The Circuit Court and the SEC characterized the initial disclosure requirements of Rule 10b-16(a) as serving
In deeming UBS's policies and procedures as furthering the dual purposes of the Rule, the Circuit Court found that because the Initial Disclosure Statement listed the general terms and conditions and also invited the investor to get more specific information about those terms, Willow Creek could not plausibly claim that it was deceived. Further, the Circuit Court noted that Willow Creek had received all the relevant disclosure documents and had failed to allege any plausible injury arising from UBS's alleged failure to establish disclosure procedures.
Willow Creek argued that in violation of the Rule 10b-16(b)'s advance notice provision, UBS had failed to provide at least thirty days written notice to customers in advance of "any changes in the terms and conditions under which credit charges will be made." Moreover, Willow Creek asserted that that UBS's margin rules were relevant conditions relating to credit charges, and that UBS failed to provide the requisite written notice of the revisions to its margin rules.

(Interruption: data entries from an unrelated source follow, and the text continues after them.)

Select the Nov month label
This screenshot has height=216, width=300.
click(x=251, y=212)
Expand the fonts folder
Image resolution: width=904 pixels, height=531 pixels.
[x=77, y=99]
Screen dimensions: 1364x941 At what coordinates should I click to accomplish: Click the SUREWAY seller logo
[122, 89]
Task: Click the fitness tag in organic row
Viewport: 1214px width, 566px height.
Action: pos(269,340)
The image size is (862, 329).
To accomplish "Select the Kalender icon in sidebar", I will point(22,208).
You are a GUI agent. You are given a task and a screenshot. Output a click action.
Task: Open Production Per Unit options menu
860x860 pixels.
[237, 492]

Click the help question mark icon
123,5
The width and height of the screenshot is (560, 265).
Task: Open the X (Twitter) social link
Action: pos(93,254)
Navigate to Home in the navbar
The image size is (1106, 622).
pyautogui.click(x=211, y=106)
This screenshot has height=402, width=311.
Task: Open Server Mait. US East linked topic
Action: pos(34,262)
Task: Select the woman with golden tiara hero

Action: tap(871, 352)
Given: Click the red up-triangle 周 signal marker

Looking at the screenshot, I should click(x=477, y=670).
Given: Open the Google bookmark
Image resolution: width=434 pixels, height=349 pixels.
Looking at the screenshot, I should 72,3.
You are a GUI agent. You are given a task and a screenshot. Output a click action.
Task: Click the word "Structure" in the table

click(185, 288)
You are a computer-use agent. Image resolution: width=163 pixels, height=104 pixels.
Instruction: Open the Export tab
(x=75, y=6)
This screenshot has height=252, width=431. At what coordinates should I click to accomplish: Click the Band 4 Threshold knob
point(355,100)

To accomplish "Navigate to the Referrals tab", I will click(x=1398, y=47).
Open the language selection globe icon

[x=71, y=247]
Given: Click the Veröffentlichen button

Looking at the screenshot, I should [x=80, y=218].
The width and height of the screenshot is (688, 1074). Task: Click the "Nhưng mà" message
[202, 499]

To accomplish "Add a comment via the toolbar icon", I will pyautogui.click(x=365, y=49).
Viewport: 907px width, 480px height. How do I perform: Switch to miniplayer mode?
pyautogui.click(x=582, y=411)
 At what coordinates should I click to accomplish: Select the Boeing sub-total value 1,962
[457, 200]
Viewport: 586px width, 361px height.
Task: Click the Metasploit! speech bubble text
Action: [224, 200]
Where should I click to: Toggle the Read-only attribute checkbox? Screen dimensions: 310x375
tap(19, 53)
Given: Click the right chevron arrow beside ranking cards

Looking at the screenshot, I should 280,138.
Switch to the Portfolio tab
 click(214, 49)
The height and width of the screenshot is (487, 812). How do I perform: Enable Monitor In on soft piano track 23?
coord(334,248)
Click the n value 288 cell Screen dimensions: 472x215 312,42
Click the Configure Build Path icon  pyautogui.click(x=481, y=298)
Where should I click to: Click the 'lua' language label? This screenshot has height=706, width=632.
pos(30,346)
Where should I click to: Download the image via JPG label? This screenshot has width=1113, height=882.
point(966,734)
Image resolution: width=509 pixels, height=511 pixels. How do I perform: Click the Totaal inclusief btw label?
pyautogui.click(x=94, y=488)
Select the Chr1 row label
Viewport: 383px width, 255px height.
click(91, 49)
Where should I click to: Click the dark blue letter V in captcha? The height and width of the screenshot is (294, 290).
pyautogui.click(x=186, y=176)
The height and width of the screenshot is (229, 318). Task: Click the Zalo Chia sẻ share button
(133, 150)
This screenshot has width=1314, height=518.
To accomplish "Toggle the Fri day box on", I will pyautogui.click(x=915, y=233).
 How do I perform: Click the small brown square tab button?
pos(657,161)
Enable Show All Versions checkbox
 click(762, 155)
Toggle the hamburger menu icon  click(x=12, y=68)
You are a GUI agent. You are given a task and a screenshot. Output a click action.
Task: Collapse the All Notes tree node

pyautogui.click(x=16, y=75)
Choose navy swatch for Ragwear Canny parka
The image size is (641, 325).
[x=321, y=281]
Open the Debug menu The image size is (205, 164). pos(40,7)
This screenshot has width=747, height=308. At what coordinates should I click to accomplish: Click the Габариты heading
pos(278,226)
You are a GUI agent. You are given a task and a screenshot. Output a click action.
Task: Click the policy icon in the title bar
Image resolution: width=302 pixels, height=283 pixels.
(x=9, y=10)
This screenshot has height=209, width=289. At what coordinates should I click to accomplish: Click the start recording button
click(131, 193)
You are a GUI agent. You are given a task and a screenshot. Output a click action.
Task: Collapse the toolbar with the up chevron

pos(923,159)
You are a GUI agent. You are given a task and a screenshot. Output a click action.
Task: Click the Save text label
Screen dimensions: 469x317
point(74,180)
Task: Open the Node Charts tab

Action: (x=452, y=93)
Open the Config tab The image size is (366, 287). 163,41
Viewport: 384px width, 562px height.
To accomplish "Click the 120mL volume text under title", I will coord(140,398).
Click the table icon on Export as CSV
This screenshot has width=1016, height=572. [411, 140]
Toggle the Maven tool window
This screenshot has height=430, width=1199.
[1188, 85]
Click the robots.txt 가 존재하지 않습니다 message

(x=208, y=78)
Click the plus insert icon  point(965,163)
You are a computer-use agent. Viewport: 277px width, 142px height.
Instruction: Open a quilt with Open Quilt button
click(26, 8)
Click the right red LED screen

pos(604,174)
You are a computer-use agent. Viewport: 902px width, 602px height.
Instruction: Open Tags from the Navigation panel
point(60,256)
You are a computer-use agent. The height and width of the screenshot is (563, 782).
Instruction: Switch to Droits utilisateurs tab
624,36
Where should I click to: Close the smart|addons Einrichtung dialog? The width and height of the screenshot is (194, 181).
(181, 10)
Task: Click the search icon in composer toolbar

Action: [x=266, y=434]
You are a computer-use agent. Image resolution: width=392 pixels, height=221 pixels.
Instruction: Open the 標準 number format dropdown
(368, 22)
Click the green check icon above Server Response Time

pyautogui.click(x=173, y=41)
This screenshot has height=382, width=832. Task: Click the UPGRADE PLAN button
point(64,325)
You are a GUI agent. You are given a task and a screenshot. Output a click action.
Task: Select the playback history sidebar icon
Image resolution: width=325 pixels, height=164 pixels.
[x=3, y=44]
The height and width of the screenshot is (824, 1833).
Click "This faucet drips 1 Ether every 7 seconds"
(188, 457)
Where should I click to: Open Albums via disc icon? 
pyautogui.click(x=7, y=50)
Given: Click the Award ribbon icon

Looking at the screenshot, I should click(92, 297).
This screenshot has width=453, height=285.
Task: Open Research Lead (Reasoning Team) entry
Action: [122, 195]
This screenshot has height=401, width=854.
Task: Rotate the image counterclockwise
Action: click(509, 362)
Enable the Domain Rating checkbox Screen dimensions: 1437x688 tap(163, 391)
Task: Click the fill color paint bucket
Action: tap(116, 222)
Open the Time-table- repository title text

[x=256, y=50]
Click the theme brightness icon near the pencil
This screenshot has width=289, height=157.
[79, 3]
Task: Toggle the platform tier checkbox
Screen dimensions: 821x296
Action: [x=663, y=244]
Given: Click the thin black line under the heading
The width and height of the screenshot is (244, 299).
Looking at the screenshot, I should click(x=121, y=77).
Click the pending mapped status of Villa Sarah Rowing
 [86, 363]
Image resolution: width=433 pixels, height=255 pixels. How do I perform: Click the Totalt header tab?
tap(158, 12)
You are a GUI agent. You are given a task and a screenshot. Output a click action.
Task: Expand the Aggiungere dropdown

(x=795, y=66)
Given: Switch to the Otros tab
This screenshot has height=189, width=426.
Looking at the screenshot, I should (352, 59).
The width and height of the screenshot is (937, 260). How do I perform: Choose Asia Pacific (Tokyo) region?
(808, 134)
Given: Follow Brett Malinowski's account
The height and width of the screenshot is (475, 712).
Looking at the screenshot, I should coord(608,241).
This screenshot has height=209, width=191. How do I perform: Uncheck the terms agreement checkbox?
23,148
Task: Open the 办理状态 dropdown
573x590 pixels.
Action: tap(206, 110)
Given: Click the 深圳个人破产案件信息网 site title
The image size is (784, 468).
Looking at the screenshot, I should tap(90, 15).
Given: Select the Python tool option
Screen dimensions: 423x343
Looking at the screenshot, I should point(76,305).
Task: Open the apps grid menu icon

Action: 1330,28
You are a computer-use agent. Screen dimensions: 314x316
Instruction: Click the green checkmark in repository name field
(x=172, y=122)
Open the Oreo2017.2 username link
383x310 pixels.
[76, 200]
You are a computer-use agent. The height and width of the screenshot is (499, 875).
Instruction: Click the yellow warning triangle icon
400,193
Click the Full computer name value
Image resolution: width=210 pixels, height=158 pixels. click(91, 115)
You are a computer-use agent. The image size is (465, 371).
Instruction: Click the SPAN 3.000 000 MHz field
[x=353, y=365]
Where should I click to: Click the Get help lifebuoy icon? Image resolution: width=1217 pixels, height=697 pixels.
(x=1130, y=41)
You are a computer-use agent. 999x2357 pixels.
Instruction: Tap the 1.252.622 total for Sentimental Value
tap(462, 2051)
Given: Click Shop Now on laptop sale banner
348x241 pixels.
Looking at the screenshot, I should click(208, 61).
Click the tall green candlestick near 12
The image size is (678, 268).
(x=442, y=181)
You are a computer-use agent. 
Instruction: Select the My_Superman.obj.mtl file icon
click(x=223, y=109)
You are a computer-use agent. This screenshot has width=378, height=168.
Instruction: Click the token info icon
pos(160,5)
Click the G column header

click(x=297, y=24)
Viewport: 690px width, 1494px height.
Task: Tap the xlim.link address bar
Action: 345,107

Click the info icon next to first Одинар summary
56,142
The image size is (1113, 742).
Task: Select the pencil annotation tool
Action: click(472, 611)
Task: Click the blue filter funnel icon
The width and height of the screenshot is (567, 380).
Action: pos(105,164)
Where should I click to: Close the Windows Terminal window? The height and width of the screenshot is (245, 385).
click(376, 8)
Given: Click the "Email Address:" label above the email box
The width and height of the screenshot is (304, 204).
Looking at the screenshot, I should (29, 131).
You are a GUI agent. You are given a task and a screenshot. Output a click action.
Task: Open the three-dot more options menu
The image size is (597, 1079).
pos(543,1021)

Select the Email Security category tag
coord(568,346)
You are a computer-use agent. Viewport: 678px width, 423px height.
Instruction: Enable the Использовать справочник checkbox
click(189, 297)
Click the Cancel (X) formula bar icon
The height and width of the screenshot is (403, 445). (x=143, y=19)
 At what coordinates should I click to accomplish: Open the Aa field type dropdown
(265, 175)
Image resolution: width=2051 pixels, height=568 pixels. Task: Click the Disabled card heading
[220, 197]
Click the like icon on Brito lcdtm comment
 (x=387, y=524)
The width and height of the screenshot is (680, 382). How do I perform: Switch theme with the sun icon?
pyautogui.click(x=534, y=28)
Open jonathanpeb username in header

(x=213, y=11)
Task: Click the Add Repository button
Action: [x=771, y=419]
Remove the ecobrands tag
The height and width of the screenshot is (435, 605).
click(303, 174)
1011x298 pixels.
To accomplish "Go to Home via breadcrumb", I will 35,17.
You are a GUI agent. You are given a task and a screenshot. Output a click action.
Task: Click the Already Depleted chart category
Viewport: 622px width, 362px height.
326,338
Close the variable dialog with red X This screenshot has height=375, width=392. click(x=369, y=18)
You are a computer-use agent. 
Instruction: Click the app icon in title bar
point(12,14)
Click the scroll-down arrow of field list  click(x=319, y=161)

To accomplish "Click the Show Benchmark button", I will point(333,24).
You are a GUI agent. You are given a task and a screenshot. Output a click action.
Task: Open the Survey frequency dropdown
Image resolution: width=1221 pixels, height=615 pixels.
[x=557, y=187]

The Circuit Court disagreed and pointedly noted that margin policies and credit charges are two separate concepts. Margin policies were cited as governing the amount of collateral an investor must provide, not the amount or timing of fees or the methods of calculating interest on the loan. Because margin maintenance requirements are not plainly "credit charges" as that term is commonly understood, the Rule did not require advance written notice when a broker changes those requirements. In a nutshell, UBS was required to disclose to its customer its margin interest rates and methodology for calculating margin interest; but UBS was not required to provide advance notice of the amount of required margin.
Bill Singer's Comment
Talk about parsing words, slicing and dicing language with a razor, and coming up with a result that seems to defy logic but, if you think about it, sort of makes sense. Ya gotta love the practice of law!
All of which reminds me of my grandmother. When the family would go out for dinner, we would invariably wind up at some restaurant that offered a prix fixe dinner. Let's just say that this occurred in the 1950s and 1960s and imagine that you paid $10 for a appetizer, main course, dessert, and beverage. My grandmother, a somewhat petite woman with a modest appetite, would eat her appetizer, sort of make it through the bulk of the main course, and then announce that she was stuffed - however, she would still order a slice of pie. More often than not, after the dessert was placed in front of her, she would either take a solitary bite or leave it untouched. Having observed for a few years this curious behavior of ordering something but not eating it, I finally asked my grandmother why she ordered the dessert if she was too full to eat it. Her reply was "Your father paid $10 for three courses. What? They should come out ahead?"
If you think about my grandmother's explanation, there is quite a bit of logic in it. On the other hand, don't think too much about that logic because it becomes circular and may drive you crazy. Of course, if you think too much about Willow Creek v. UBS, the courts' logic may also drive you nuts.